The above phonon transmission results show that the phonon frequencies with thermal conduction contributions in graphene/h-BN are in the range of 0–37 THz, which is consistent with the phonon frequencies of the out-of-plane VDOS. Therefore, the out-of-plane VDOS results for pristine graphene/h-BN and graphene/h-BN with twelve defects are compared. Figure 7a–c shows that the out-of-plane VDOS results of all the defective graphene/h-BN are weaker than for the pristine graphene/h-BN. Moreover, the out-of-plane VDOS of graphene/h-BN with double-vacancy defects in Figure 7d,e is lower than that of graphene/h-BN with monovacancy defects. This indicates that the defects and wrinkles lead to the increase in phonon scattering, and the double-vacancy defects and their induced wrinkles cause more intense phonon scattering than the monovacancy defects and their induced wrinkles. This is in agreement with the calculated ITC results.

4. Conclusions

To conclude, the ITC values were studied for pristine graphene/h-BN and graphene/h-BN with near-interface defects.
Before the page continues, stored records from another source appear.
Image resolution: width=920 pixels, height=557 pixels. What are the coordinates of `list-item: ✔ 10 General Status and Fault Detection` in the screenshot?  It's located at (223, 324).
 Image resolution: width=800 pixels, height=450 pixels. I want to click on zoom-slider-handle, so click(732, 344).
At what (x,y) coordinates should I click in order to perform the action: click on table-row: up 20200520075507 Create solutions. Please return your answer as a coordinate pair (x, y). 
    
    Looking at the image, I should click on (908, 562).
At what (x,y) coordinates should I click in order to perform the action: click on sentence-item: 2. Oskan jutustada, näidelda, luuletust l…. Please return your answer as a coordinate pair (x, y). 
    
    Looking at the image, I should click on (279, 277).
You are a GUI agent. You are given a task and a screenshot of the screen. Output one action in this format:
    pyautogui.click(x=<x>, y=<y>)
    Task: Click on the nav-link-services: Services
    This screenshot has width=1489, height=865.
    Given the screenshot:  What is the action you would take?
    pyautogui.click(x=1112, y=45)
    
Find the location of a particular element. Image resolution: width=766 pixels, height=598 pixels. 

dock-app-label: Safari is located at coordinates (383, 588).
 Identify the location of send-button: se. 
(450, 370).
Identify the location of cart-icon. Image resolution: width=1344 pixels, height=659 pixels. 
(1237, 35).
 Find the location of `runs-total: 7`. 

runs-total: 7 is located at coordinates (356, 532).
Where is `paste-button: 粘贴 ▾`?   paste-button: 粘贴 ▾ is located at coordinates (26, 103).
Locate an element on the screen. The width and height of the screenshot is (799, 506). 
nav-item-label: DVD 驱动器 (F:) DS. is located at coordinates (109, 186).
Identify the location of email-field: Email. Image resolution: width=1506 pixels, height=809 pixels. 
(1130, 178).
The graphene/h-BN with near-interface defects had a lower ITC, indicating that it has potential applications in thermoelectric devices. Differences in defective structures and the wrinkles induced by the defects caused significant discrepancies in heat transfer for the defective graphene/h-BN. The ITC values for pristine graphene/h-BN, graphene/h-BN with monovacancy defects and graphene/h-BN with double-vacancy defects decreased sequentially, while the 585 and f5f7 double-vacancy defects had similar heat-blocking ability. Through the analysis of defective cross-sections, wrinkles induced by defects, phonon transmission and VDOS, the underlying mechanism of the reductions in ITC of graphene/h-BN in-plane heterostructures with near-interface defects was confirmed. It was found that the double-vacancy defects have a wider cross-section, larger wrinkles and fewer C–C bonds than the monovacancy defects, causing stronger phonon scattering and phonon localization as a direct result of a reduction in phonon transmission in low-frequency region and a decrease in out-of-plane VDOS. In addition, the 585 and f5f7 double-vacancy defects have similar cross-sections, and the phonon transmission and out-of-plane VDOS in the low-frequency region are similar; thus, they have similar heat-hindering abilities. The results in this paper provide theoretical guidance for the further utilization of graphene/h-BN in-plane heterostructures with near-interface defects.